The government intends to implement regulations in stages, beginning with the oversight of fiat-backed stablecoins for payment. 

The subsequent phase will address the wider cryptoasset sector, as outlined in two policy documents. 

These suggestions come after a consultation released in February about the upcoming financial services regulatory structure for cryptoassets in the UK.

Numerous companies and stakeholders actively participated in the consultation, offering insights to refine the government’s proposed approach.

“While most aspects of our proposals were well-received by the large majority of respondents, we have modified certain features of our future framework to take onboard the evidence presented,” Andrew Griffith, economic secretary to the Treasury, said in a statement. 

The Treasury aims to regulate fiat-backed stablecoins in two key areas: their use in payment systems and their issuance and storage within the UK, regardless of specific applications.

The suggested regulations will place specific fiat-backed stablecoins under the oversight of the Bank of England, the Financial Conduct Authority (FCA) and the Payment Systems Regulator (PSR). 

Together, they will work to reduce potential harm to consumers and address the conduct, financial stability and other risks associated with these stablecoins, especially when used for transactions.
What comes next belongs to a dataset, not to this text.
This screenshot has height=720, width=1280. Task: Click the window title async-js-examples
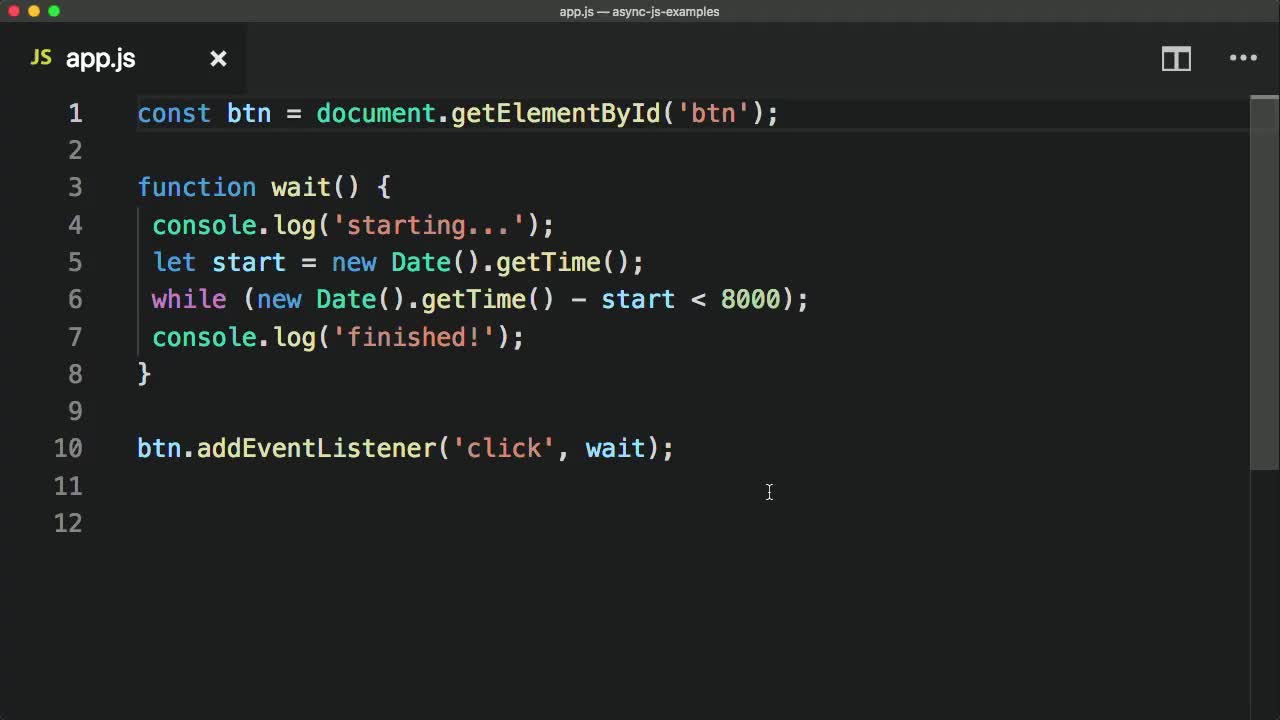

The Treasury also detailed plans to regulate broader crypto-related actions, such as trading, custody and lending. This consultation suggested frameworks for market misconduct, as well as issuing and disclosing cryptoassets.

The government reiterated that it does not support regulating unbacked cryptoassets as gambling. This stance would ensure consistency with international standards and practices of key regions, including the EU, it said.

The Treasury plans to introduce secondary legislation promptly, aiming for early 2024, depending on the parliamentary schedule. This legislation will encompass activities from both phases.